Несколько дней подряд почти не прекращались грозы, а с тех пор чуть ли не без перерыва льет дождь, и везде целые озера воды, и стало холодно. Но из валисского замка Мюзо[1] мы позавчера получили букет роз из сада Рильке, присланный Региной Ульман[2], которая сейчас там. А из моего родного городка Кальва французская администрация пригласила меня приехать на затеваемый гессевский праздник. Я посмеялся и вспомнил: когда-то, еще в начале первой войны, в кальвском местном совете прозвучало предложение назвать моим именем улицу, но нашлись умные люди, которые тогда уже предчувствовали, что я скоро стану, чего доброго, не украшением, а позорным пятном, как то и случилось, и от проекта этого отказались. [...]
Господину Л. Э., Витце
25 июня 1946
[...] По Вашему письму я вижу только, что Вы ничего не усвоили из мыслей, которые содержатся в моих книгах. Вместо того чтобы задуматься о собственной вине и о собственных внутренних возможностях самоанализа и поворота к лучшему, Вы судите другие народы. Таким путем вперед не продвинешься. Вы говорите также, что проиграли войну, потому что были хуже подготовлены к ней. Это одна из разновидностей немецкой лжи, распространенных еще и сегодня. Войну эту, с сатанинским безумием развязанную вашим нападением на соседние страны, вы проиграли не из-за этого; когда она началась, ни Англия, ни Франция, ни Россия не были серьезно подготовлены к ней. Вы проиграли ее потому, что немецкая страсть захватывать и убивать снова стала невыносима для всего мира. А против кого весь мир, тот терпит поражение. А потерпев поражение, пытается, вместо того чтобы извлечь из него какой-то урок, придираться к другим. Обращайтесь с этим к победителям, не ко мне. [...]
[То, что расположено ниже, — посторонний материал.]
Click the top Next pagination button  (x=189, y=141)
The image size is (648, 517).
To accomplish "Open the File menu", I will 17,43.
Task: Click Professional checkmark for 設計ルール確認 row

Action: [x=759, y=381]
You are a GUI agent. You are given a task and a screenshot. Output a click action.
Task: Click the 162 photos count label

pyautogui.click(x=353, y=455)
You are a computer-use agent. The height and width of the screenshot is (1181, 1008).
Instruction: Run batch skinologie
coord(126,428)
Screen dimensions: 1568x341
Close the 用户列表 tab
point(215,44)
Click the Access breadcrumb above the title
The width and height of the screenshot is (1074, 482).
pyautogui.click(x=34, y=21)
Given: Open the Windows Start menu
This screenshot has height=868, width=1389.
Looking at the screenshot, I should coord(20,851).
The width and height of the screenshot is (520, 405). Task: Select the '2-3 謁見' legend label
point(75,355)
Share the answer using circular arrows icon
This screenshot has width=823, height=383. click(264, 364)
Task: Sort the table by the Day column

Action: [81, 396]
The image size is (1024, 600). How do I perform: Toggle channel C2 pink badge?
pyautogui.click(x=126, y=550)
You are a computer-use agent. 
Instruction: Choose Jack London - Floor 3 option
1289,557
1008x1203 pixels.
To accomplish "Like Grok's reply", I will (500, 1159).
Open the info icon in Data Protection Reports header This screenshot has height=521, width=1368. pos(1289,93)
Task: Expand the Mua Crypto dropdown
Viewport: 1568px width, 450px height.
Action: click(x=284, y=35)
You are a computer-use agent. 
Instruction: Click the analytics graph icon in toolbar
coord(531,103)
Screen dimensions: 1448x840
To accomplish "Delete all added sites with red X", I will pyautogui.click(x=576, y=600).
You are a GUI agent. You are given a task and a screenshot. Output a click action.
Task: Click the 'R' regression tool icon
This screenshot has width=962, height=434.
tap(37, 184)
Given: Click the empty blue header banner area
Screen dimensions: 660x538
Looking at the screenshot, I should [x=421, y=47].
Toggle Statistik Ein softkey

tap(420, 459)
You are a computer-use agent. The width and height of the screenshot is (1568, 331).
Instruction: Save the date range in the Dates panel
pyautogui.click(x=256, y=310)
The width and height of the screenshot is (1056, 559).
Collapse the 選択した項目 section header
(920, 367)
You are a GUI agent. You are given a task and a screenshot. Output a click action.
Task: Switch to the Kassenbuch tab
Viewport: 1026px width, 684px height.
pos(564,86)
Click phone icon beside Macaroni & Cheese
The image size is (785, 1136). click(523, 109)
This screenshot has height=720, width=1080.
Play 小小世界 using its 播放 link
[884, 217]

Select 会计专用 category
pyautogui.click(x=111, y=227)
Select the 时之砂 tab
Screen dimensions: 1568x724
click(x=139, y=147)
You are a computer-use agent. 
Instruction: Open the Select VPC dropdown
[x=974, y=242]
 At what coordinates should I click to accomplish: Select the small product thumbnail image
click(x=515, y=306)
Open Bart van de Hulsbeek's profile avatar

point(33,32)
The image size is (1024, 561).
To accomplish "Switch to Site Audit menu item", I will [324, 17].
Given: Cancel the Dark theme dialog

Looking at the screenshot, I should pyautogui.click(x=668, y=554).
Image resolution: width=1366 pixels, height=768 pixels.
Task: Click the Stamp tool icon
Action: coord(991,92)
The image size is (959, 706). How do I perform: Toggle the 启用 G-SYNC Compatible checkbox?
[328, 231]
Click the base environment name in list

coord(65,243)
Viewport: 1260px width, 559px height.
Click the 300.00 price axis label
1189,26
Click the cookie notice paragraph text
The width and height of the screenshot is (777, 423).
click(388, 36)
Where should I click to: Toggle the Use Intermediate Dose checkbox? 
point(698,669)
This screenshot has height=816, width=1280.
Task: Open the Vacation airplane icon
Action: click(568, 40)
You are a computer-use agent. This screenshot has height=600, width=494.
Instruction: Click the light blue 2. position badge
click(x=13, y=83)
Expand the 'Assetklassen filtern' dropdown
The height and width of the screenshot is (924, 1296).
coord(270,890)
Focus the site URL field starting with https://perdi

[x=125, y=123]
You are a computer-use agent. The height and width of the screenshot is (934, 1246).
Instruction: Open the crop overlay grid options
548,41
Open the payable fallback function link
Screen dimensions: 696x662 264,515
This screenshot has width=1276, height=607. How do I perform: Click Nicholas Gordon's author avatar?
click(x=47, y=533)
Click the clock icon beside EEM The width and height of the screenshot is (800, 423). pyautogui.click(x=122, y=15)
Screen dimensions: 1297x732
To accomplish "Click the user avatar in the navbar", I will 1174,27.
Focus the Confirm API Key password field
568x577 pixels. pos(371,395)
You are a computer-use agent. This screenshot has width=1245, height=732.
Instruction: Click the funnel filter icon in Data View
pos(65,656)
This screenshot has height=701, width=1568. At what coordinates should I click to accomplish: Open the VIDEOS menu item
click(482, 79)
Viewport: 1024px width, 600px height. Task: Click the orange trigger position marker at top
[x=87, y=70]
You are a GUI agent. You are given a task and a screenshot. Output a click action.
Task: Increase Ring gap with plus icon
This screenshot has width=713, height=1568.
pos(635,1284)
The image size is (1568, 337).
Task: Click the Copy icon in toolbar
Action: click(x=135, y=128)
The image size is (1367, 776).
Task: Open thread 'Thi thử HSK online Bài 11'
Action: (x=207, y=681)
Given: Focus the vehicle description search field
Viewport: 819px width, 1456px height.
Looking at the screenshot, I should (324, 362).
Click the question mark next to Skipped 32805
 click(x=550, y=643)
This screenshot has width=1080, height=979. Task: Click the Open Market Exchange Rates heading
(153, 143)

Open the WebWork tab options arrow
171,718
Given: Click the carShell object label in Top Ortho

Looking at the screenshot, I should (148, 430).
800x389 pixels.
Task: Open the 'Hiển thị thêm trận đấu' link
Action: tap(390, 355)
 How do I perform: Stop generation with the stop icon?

Это мое первое и последнее письмо к Вам. Вы не извлечете из него никакого урока, потому что не хотите, но я, к сожалению, был все-таки обязан его написать.
Томасу Манну
Монтаньола, 25 октября 1946
Дорогой господин Томас Манн,
великий недуг, угнетающий духовную часть Европы и меня, родил и нечто приятное, подарив мне письмо от Вас, которым Вы очень обрадовали меня. Спасибо от души за этот знак памяти в минуту серьезного кризиса моей жизни.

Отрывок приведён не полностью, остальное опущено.